[Items from a data source]
..........

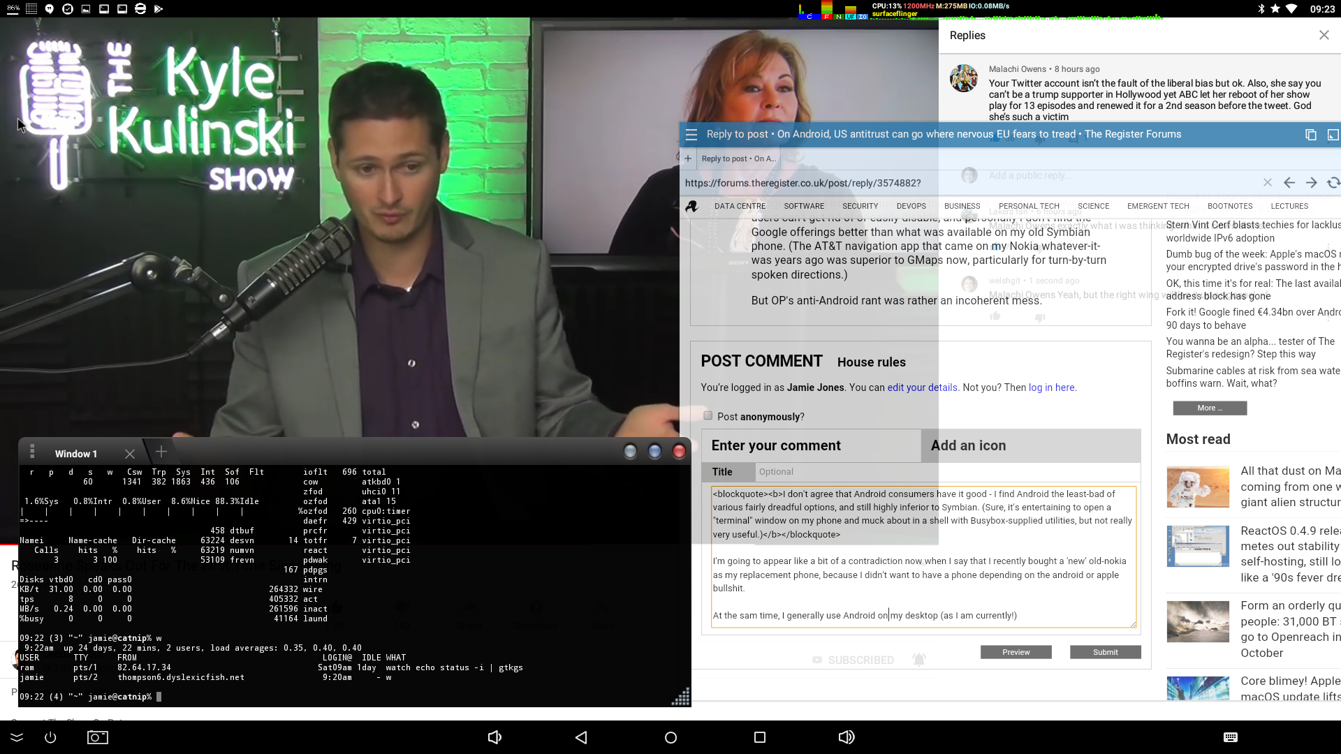Screen dimensions: 1341x754
Task: Open a new browser tab
Action: [688, 158]
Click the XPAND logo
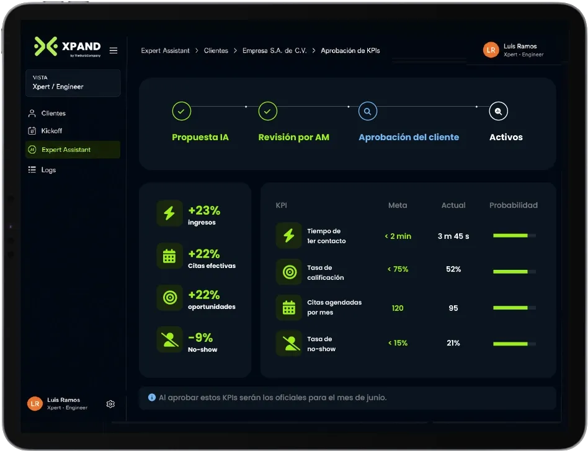The height and width of the screenshot is (451, 588). 68,47
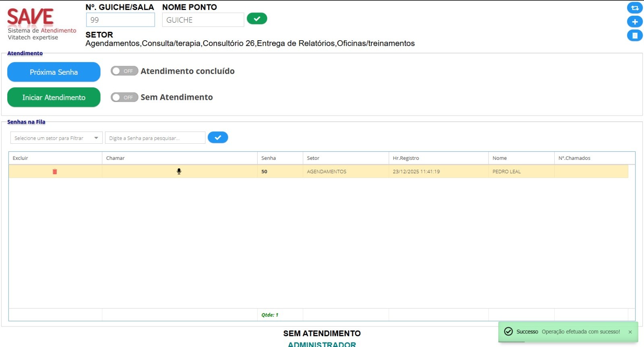Screen dimensions: 644x347
Task: Delete senha 50 using red trash icon
Action: pos(55,171)
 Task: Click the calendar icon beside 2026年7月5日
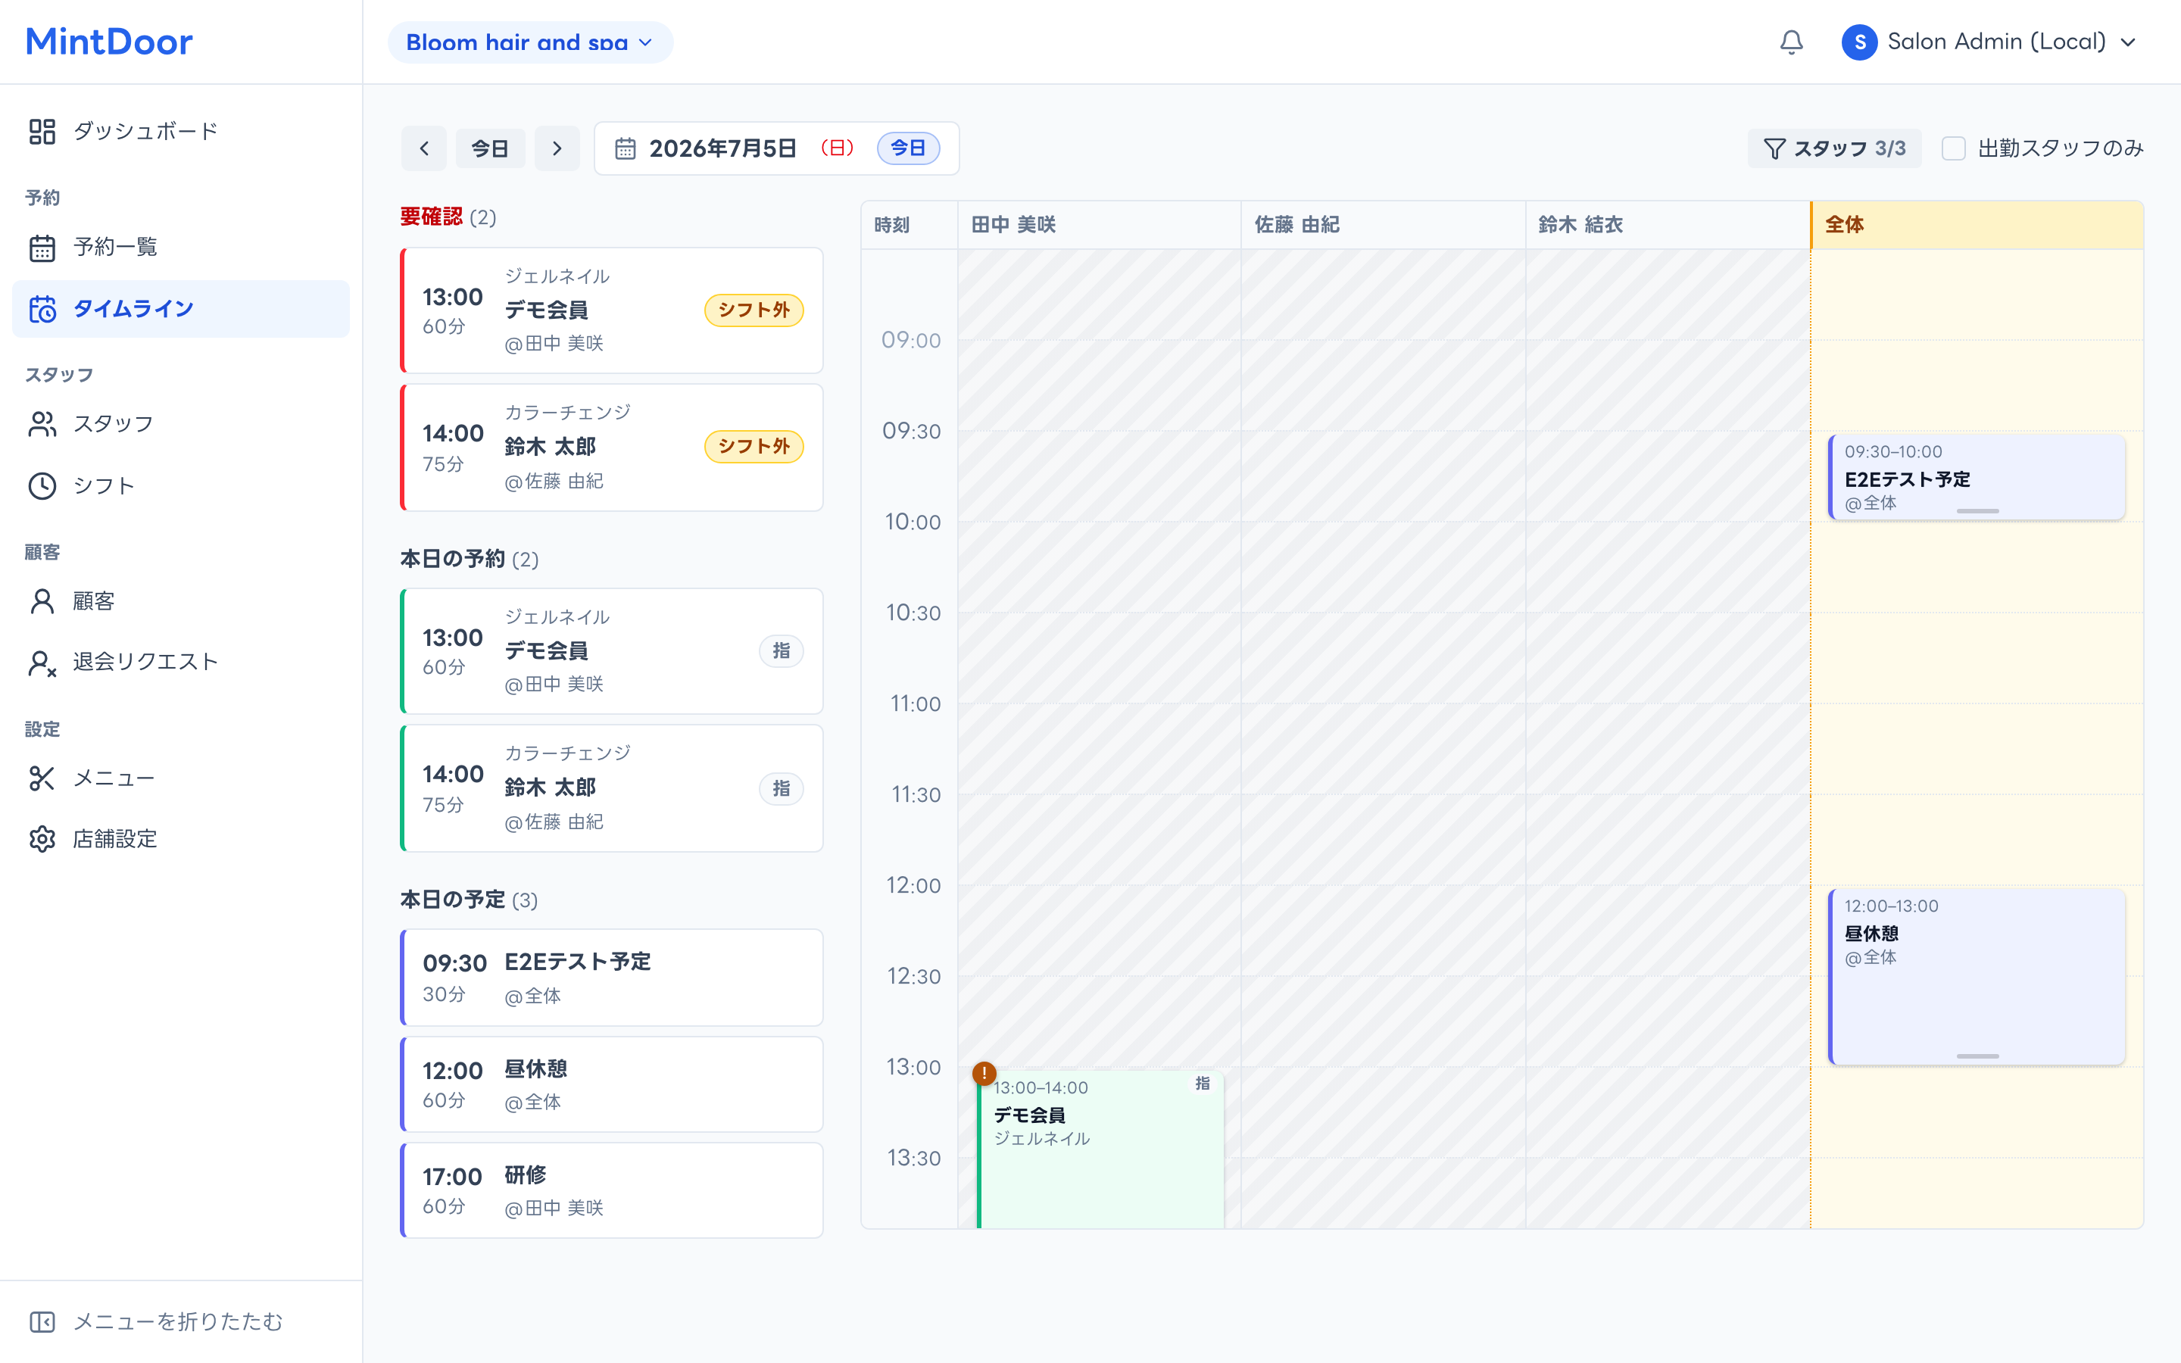tap(625, 149)
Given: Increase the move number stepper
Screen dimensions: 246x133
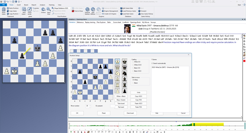Looking at the screenshot, I should coord(90,105).

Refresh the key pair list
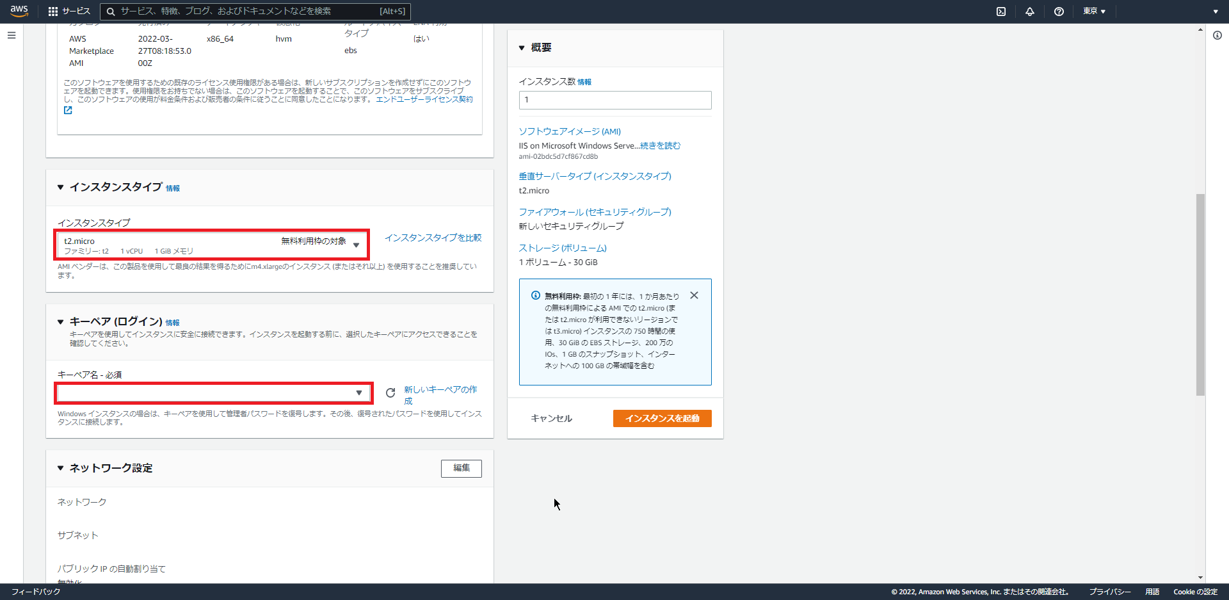point(390,393)
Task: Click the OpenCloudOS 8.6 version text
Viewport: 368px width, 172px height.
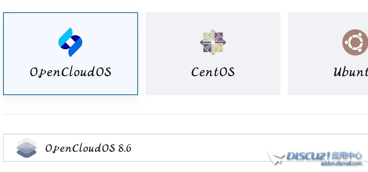Action: (88, 148)
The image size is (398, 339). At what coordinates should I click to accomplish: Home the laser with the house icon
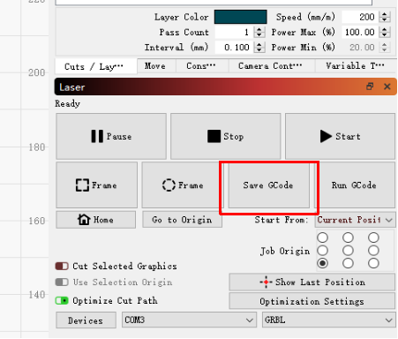pyautogui.click(x=96, y=220)
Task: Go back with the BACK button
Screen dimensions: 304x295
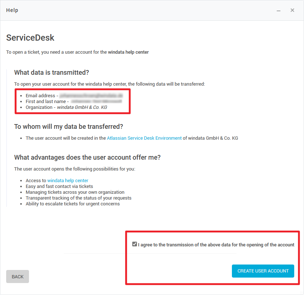Action: coord(17,276)

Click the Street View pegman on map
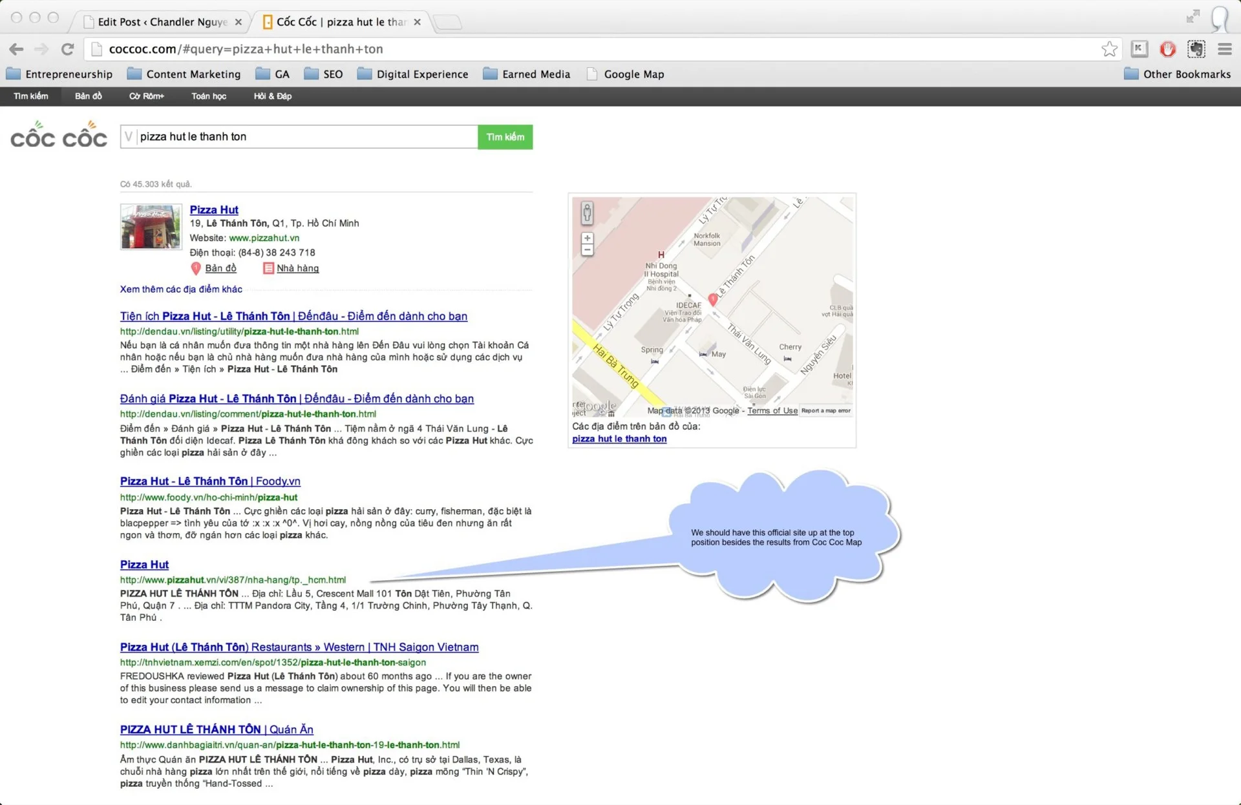[587, 212]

..........

What you are asked to do: Reproduce all of the data above, switching "Refresh" to "Reload" and keeping everything else unchanged. Omit the pictures from your answer.

Written answer:
Screen dimensions: 1341x754
Task: Open a new browser tab
Action: [688, 158]
Click the XPAND logo
The height and width of the screenshot is (451, 588). 68,47
Screen dimensions: 644x347
Task: Delete senha 50 using red trash icon
Action: pos(55,171)
 Task: Click the calendar icon beside 2026年7月5日
tap(625, 149)
Given: Increase the move number stepper
Screen dimensions: 246x133
Looking at the screenshot, I should coord(90,105).

Reload the key pair list
point(390,393)
Task: Click the OpenCloudOS 8.6 version text
Viewport: 368px width, 172px height.
Action: (88, 148)
The image size is (398, 339). At what coordinates should I click to accomplish: Home the laser with the house icon
pyautogui.click(x=96, y=220)
Task: Go back with the BACK button
Screen dimensions: 304x295
Action: coord(17,276)

Click the Street View pegman on map
[587, 212]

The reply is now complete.